Which brings us on to waterfall six, as tall and hidden away a gem as three, kept secret by vines and trees, and to the finale – waterfall seven. This is the one that all the tour groups head towards. Waves of Russians, French, Britons, Thais and Americans, amongst many others, take off their trekking kit to reveal a wide range of skimpy, clinging, baggy or demure (depending on nationality) bathing gear and with trepidation walk, shuffle or leap into the pool. The air is filled with shrieks, not from cold water because the temperature of all the pools is pleasantly refreshing after the hike. The Doctor Fish, waiting at the edge of the pool for tourist toes to tickle and nibble, are the cause of the shouts. For most visitors this is their first experience of the slithering fish come to feed on their dead skin cells. It is enough to put many tourists off from taking the plunge.

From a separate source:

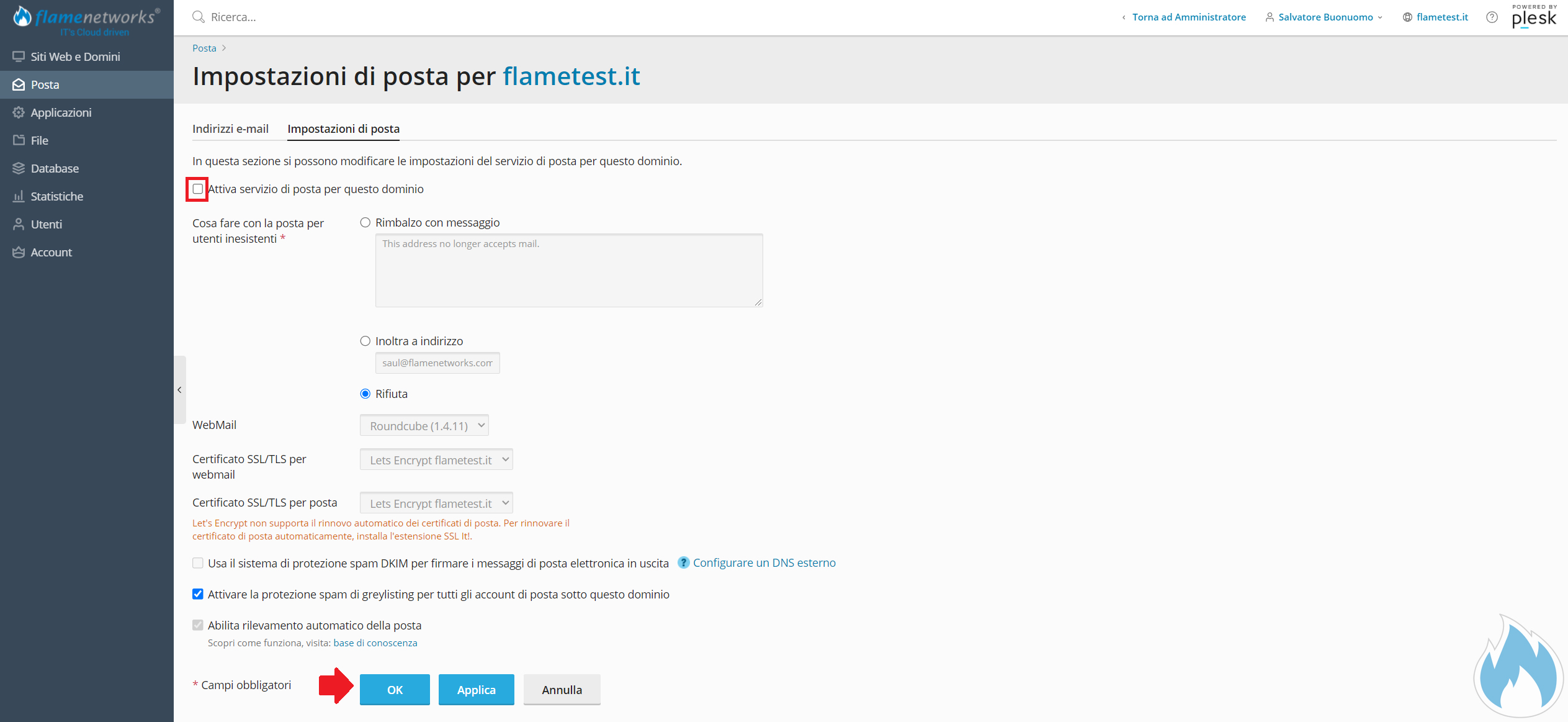Expand the webmail SSL/TLS certificate dropdown
This screenshot has width=1568, height=722.
436,459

Other visitors keep still in disgusted pleasure, photographing the brown shoals fighting over scraps between their toes.

Erawan Seven
Erawan Seven with Georgia

Pond Dipping
Like a James Bond film on a very bad day

The background to the pool is a steep series of limestone steps receding into the forest. Water cascades down them at a pace, forming a riot of many mini-falls that pound down from one to another. I scrambled up these, crossing a ‘ravine’ by a fallen tree, part of which was being ‘fossilised’ with calcium carbonate, pushing through branches and bracing myself against the force of the water. I felt almost adventurous enough to feel I could hold my own in a brief conversation with Ray Mears. Eventually the steps became too steep, the water too powerful to climb any higher. So I returned for a good swim in the pool below before descending all the way back to the very bottom via a swim and a fishy nibble in every other pool on the way. Except that I opted out of the feeding frenzy that awaited at waterfall two and instead enjoyed the recently arrived shrieking Russians discovering for themselves the Attack of the Thai Doctor Fish.

Erawan Seven 2
Erawan Seven as far as I went

Water Light
Water Lights

Wednesday, 3 December 2008

Sky Smile


Sky Smile
Originally uploaded by Bill Bevan
The Sky Smile on the 1st December 2008 seen from western Thailand. The waxing moon is bottom right, Venus top left and Jupiter top right. We saw it on a beautifully clear night while camping in Erawan National Park near Kanchanaburi.


P_P_DSC_9078_1
And again with the Earthshine visible on the Moon.